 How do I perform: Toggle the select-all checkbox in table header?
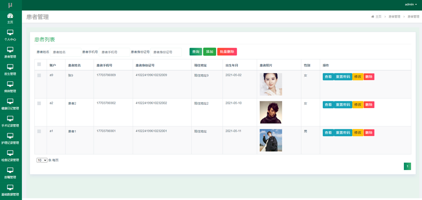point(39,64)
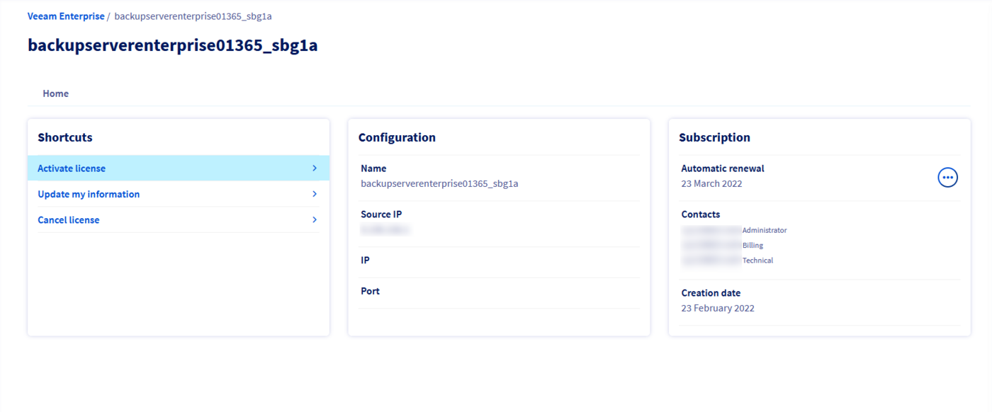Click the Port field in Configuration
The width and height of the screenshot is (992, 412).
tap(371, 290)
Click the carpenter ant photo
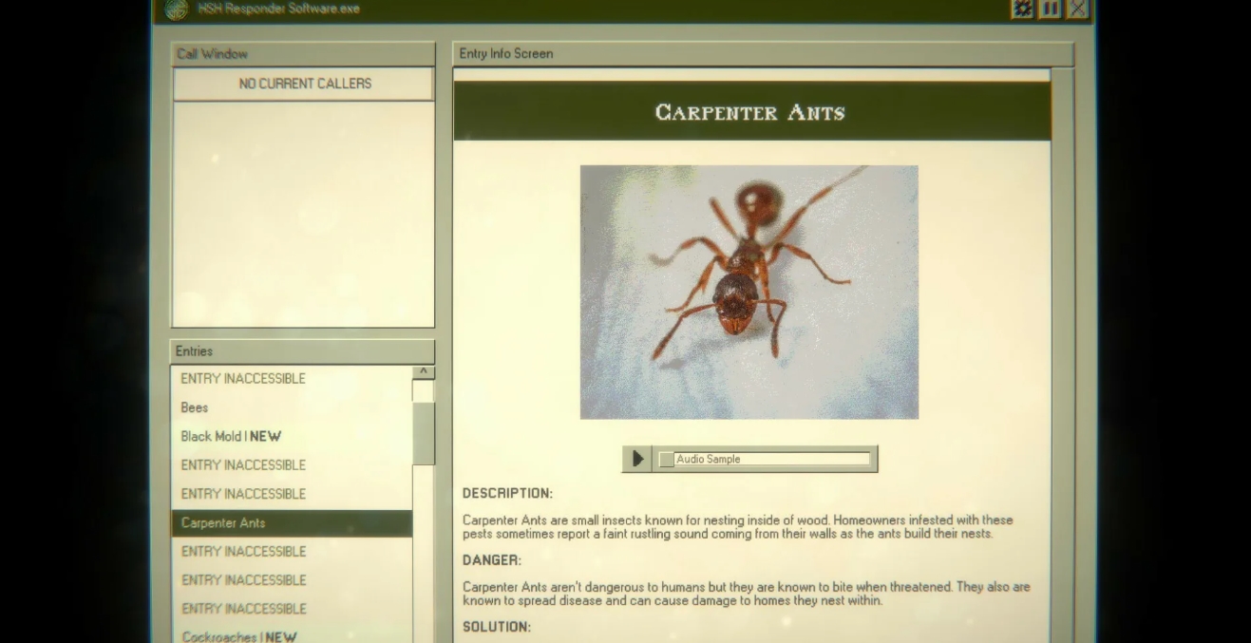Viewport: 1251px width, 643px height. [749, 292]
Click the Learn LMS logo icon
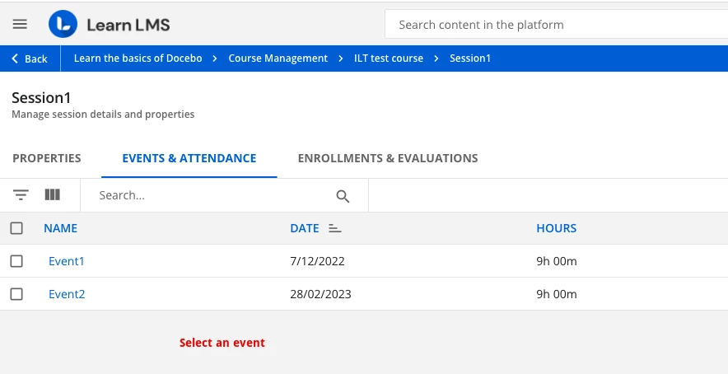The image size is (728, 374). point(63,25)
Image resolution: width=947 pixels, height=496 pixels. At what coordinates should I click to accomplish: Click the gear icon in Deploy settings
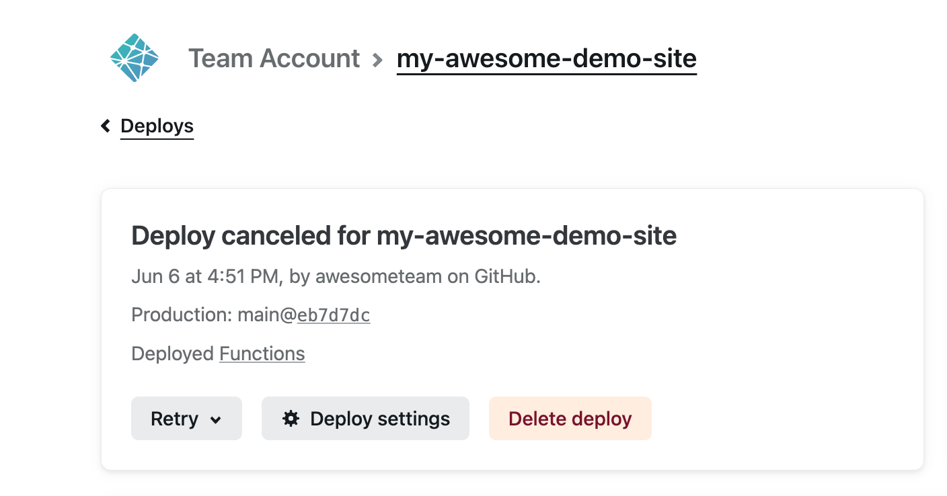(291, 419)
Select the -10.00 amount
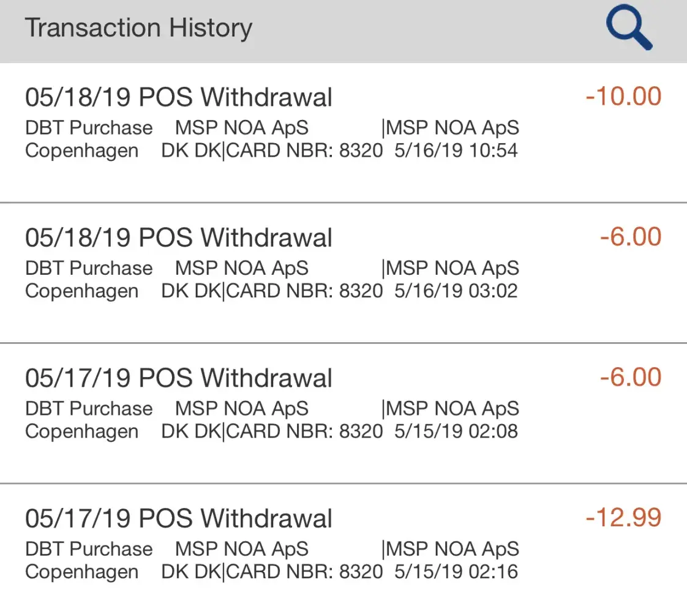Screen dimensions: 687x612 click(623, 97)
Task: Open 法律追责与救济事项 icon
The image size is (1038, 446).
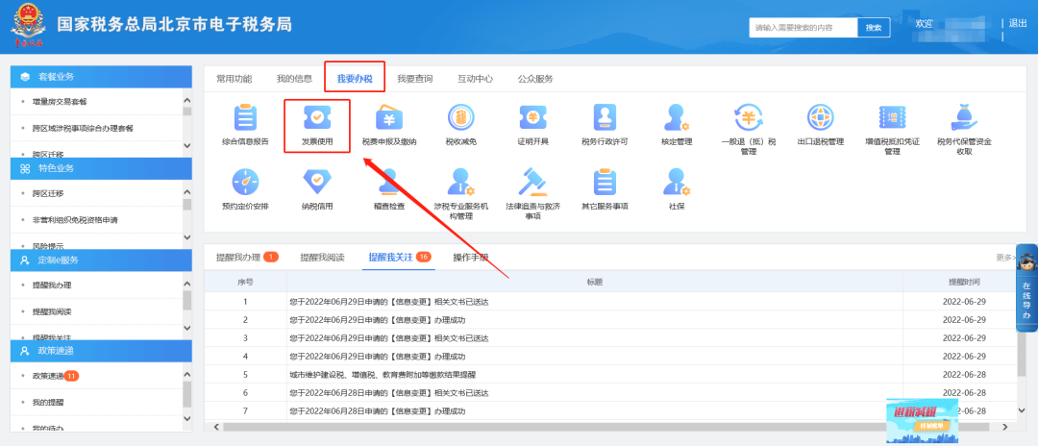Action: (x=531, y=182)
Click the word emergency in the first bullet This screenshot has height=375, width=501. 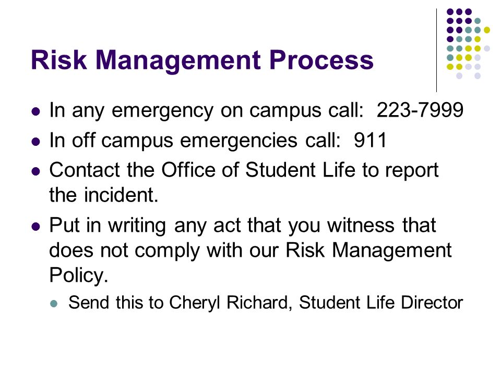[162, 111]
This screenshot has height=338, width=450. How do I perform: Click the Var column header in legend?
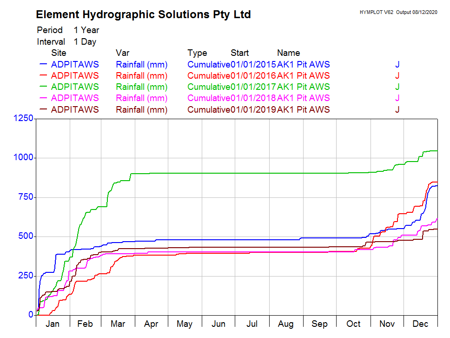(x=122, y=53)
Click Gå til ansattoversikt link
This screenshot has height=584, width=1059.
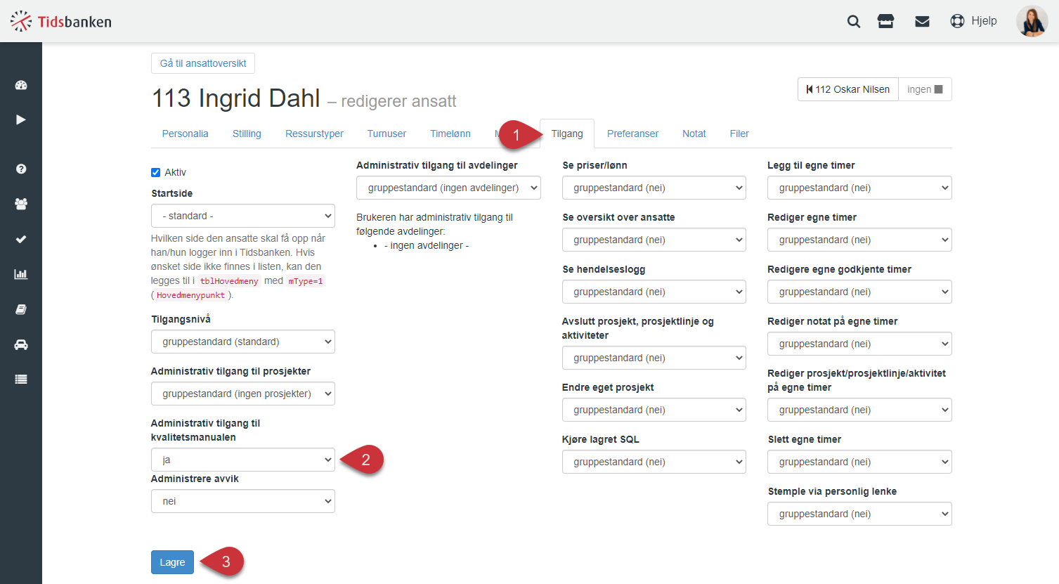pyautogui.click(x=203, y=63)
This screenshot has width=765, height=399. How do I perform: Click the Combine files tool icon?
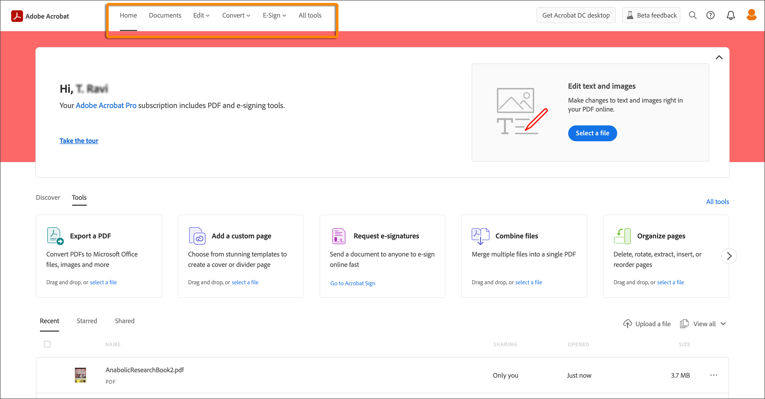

++++++++++++++++++++

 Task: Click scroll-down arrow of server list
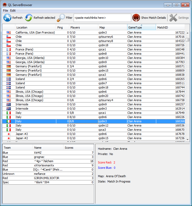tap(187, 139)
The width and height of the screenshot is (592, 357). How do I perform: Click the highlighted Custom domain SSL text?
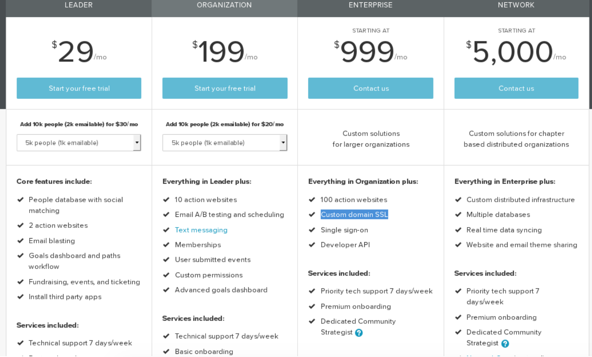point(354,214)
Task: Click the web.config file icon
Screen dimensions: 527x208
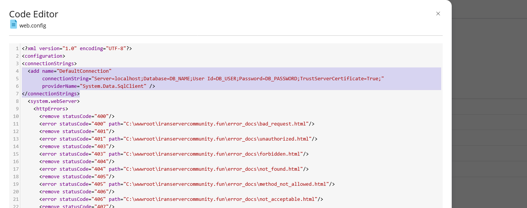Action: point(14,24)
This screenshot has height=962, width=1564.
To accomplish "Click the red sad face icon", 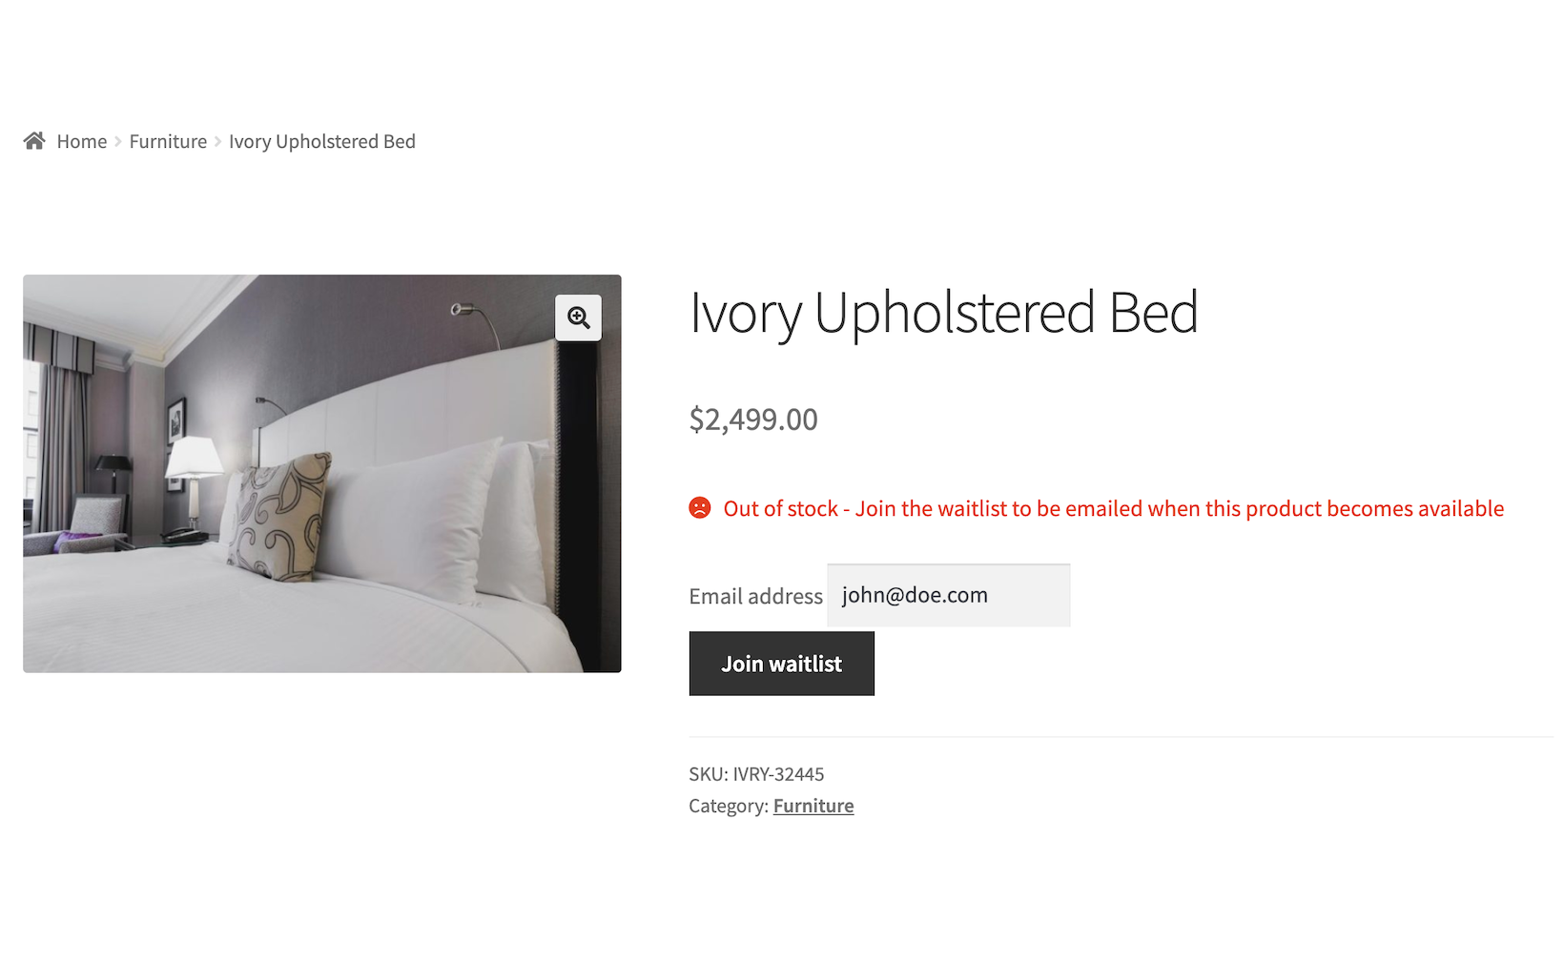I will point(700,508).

++++++++++++++++++++

→ EXERCISE BRIEF
Write down exactly what the lines above say, from the line holding "This screenshot has height=338, width=450." through the line holding "This screenshot has width=765, height=399.", and nothing more. Do not copy the pictures.

→ OUTPUT FOR THIS TASK
This screenshot has height=338, width=450. How do I perform: Click the Var column header in legend?
(x=122, y=53)
Click Gå til ansattoversikt link
This screenshot has height=584, width=1059.
pyautogui.click(x=203, y=63)
This screenshot has width=765, height=399. How do I perform: Click the Combine files tool icon?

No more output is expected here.